64 Ill. App. 3d 46, 380 N.E. 2d 1012 (1978)



WILSON, J. This is an appeal from an order striking one of three counts of a complaint and dismissing the defendant named in the stricken count. The broad issue before us is whether the trial court properly struck the count and dismissed the defendant named therein, C. E. Thompson Company (hereinafter "C.E.T."), for failure to sufficiently plead ultimate facts stating a cause of action.


On October 21, 1976, plaintiff, Richard E. Wanland, filed a multi-count complaint in the court below. Count one was directed against a stockbrokerage, Shearson, Hayden, Stone, Inc. (hereinafter "Shearson"); count two, against Shearson and one of its stockbrokers, George E. Thompson; count three. against C.E.T. In count three, Wanland alleged in part that on June 18, 1973, Thompson executed an assignment of a stock certificate representing 60 shares of 41/2 percent, preferred C.E.T. stock and gave the certificate to Wanland. On February 21, 1976, Thompson told Wanland that the stock certificate had to be exchanged for 60 shares of 61/2 percent, preferred C.E.T. stock. Wanland gave Thompson the stock certificate in reliance upon this representation and was given a receipt in return.
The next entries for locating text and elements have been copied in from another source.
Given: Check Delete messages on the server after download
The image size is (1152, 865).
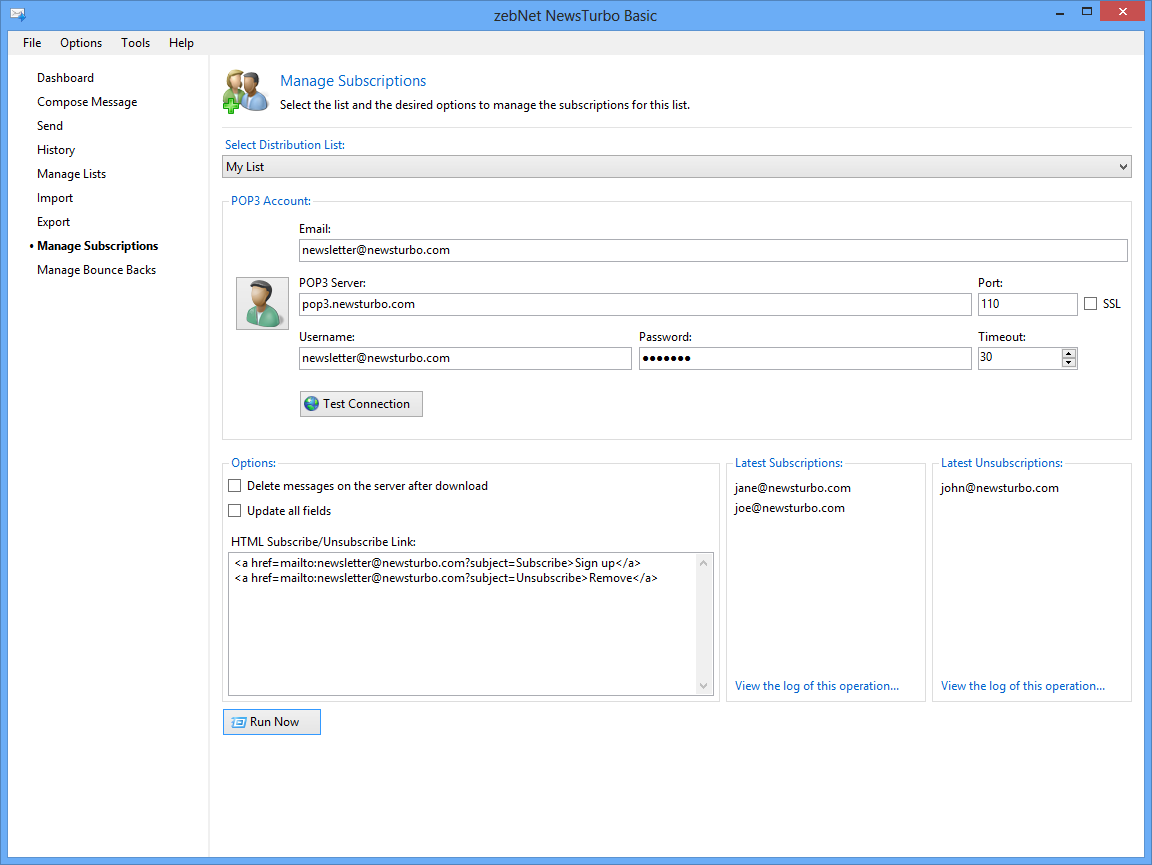Looking at the screenshot, I should coord(235,486).
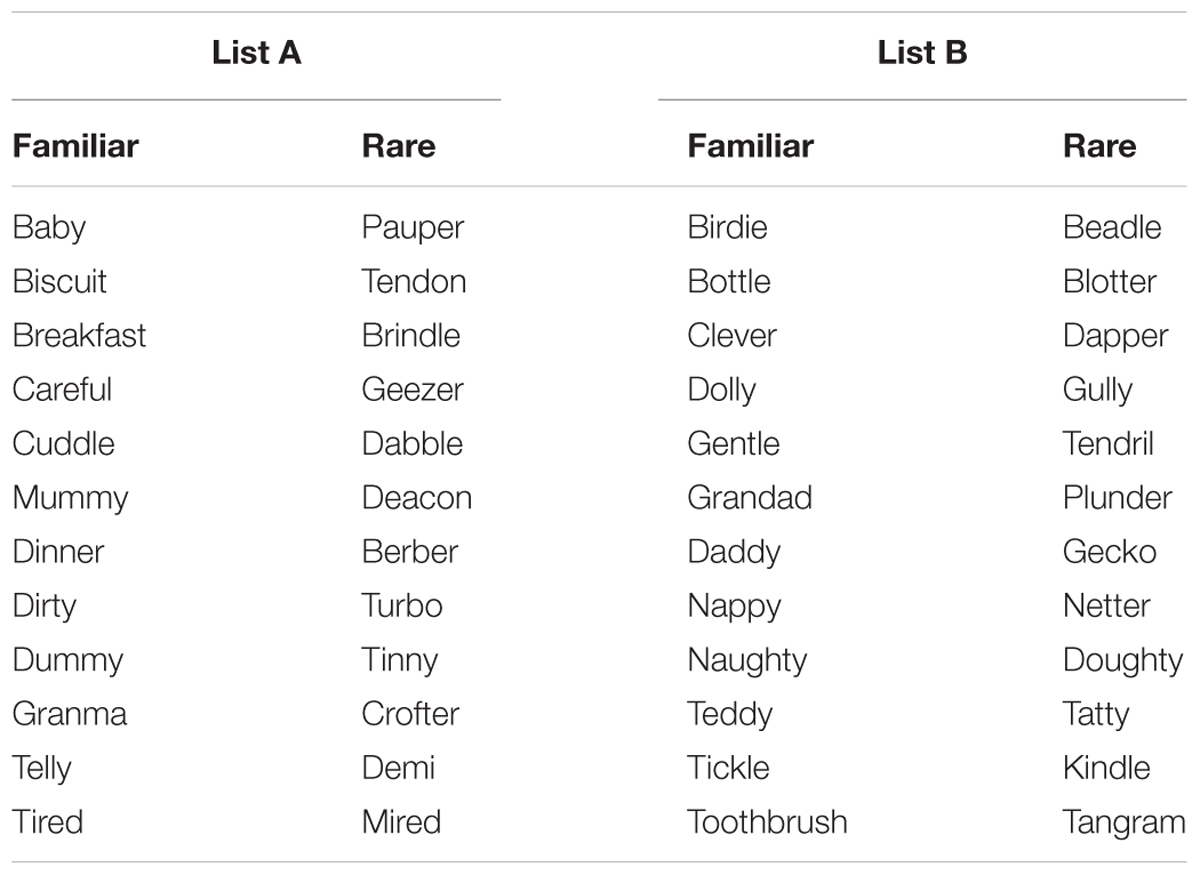Select the word Gecko
The width and height of the screenshot is (1200, 875).
click(1109, 551)
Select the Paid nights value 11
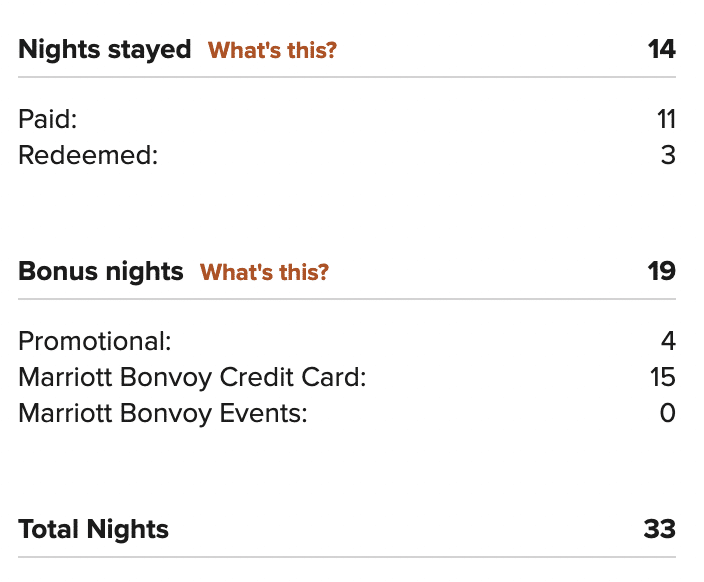Viewport: 704px width, 582px height. pyautogui.click(x=666, y=120)
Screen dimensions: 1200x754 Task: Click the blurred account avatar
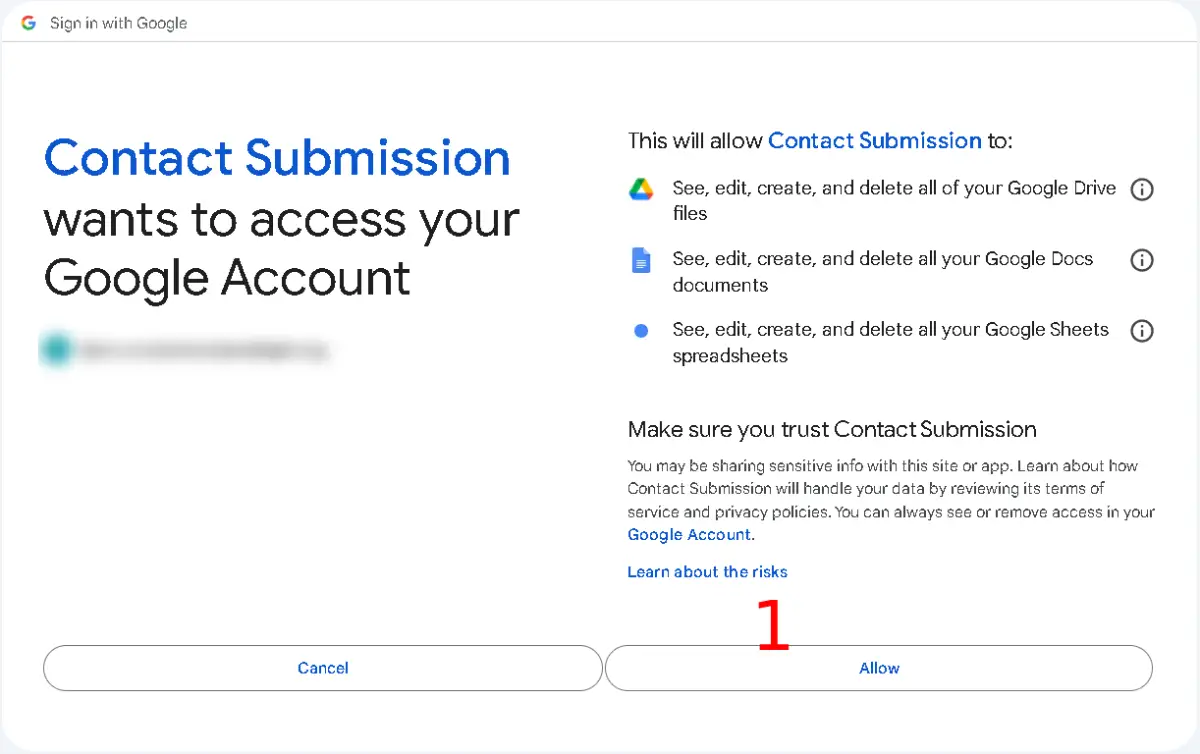pyautogui.click(x=56, y=349)
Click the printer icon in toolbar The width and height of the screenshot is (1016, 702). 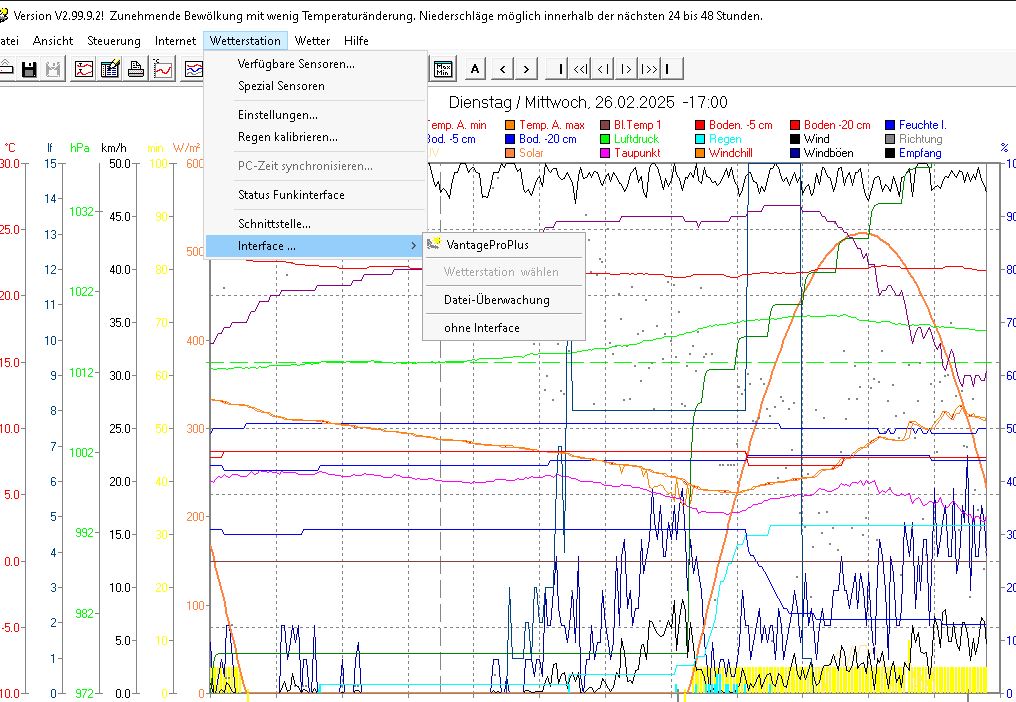click(136, 69)
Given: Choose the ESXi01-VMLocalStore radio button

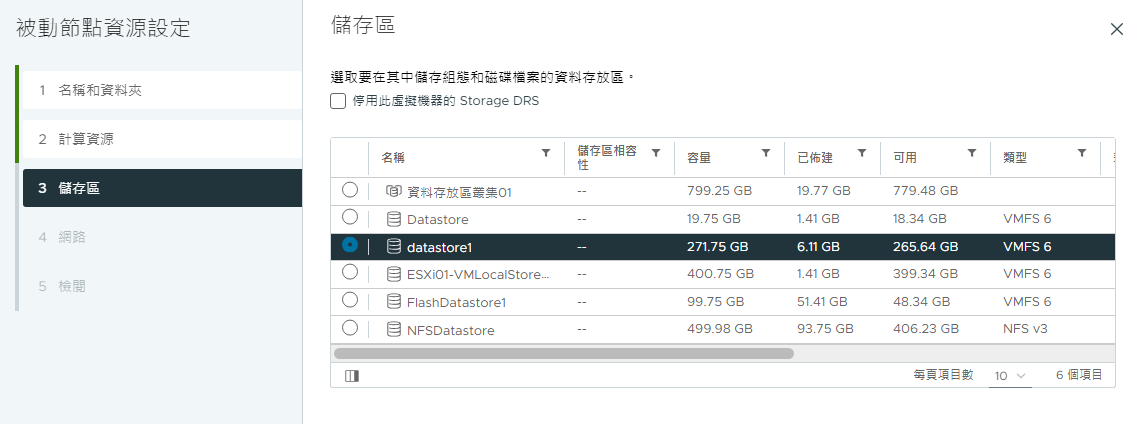Looking at the screenshot, I should tap(350, 272).
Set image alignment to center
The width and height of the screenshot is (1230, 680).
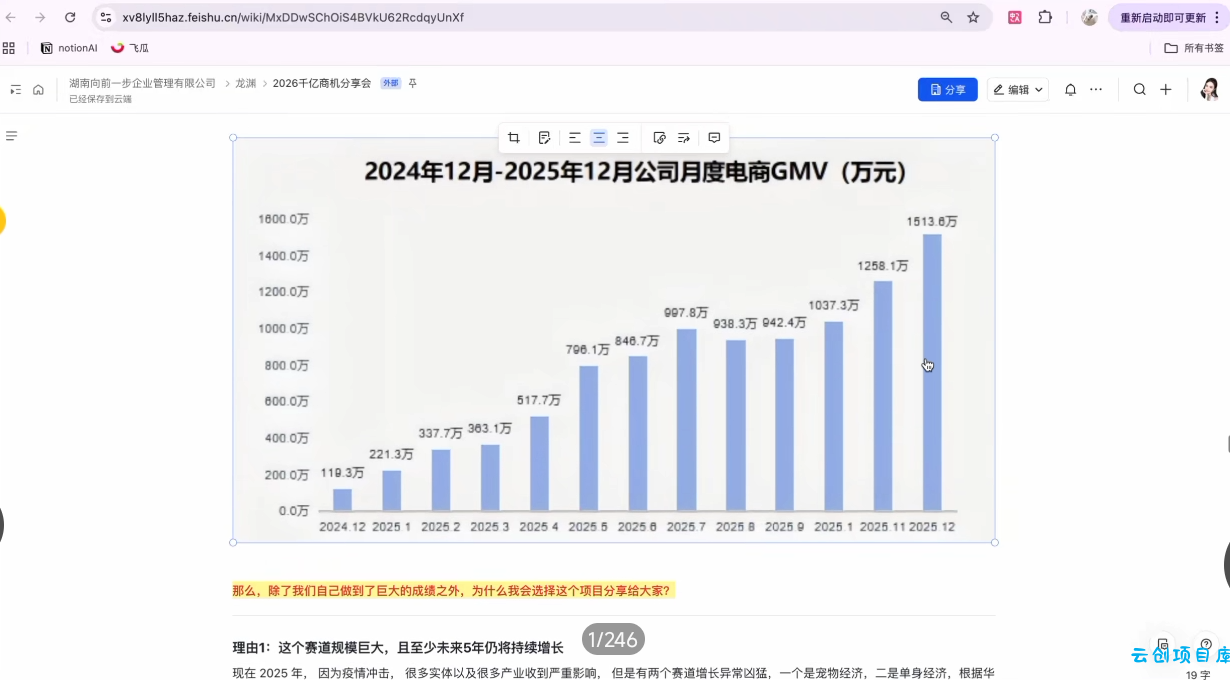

The 60 shares of 4 1/2 percent C.E.T. stock were never delivered to Wanland and Thompson has refused to return the stock certificate representing 60 shares of 41/2 percent stock.


Count three also alleges that Wanland has been a shareholder of C.E.T. since June 18, 1973, and consequently is entitled to receive dividends, notices of annual meetings and financial statements and reports. Nevertheless, C.E.T. has not delivered these items.


Wanland prayed for: (1) a declaratory judgment declaring him the owner of 60 shares of C.E.T. stock; (2) an order directing C.E.T. to enter Wanland's name in its stock transfer records as owner of said shares; and (3) an injunction prohibiting the transfer of the shares represented by the stock certificate to any other person.


C.E.T. responded, in part, with a motion to strike count three on the ground that it was substantially insufficient in law. In support of its motion,' C.E.T. pointed to Wanland's failure to allege a condition precedent to registration of the transfer of the certificate to his name. C.E.T. explained that the transfer is governed by a Delaware statute which requires an endorsement on the certificate and presentation of the certificate for registration of a change in ownership. Wanland did not allege that he presented a properly endorsed certificate to C.E.T. for transfer of registration. Thus Wanland failed to state the conditions precedent to both his right to a transfer of a certificate, and C.E.T.'s duty to transfer it. C.E.T. went on to explain that it is required to treat Thompson, the registered owner, as such until plaintiff presents the certificate, properly endorsed, for registration of the transfer. As a result, C.E.T. moved to have count three stricken for failure to state a cause of action.


Under 58-401 of the Delaware Uniform Commercial Code-Investment Securities, C.E.T. has a duty to register

a transfer of ownership of a security in registered form only upon satisfaction of several conditions including presentation of the security to C.E.T. with a request to register transfer. Not only did Wanland fail to allege that he presented the certificate in question to C.E.T., but he also admitted at oral argument that he never presented the certificate to C.E.T. during the period he held it. Thus, notwithstanding any question of proper endorsement, one condition precedent to C.E.T.'s obligation to transfer ownership of the shares represented by the certificate was not satisfied. Furthermore, under 58-207 of the Delaware Code, C.E.T. has the right to treat the registered owner as the person exclusively entitled to vote, receive notifications and otherwise exercise the rights and powers of an owner prior to due presentment of a security in registered form for registration of transfer.


In his complaint, Wanland alleges that Thompson has refused to return the certificate in question. As long as Thompson continues to possess the certificate, plaintiff will be unable to comply with the presentation requirement of 58-401 of the Delaware Code.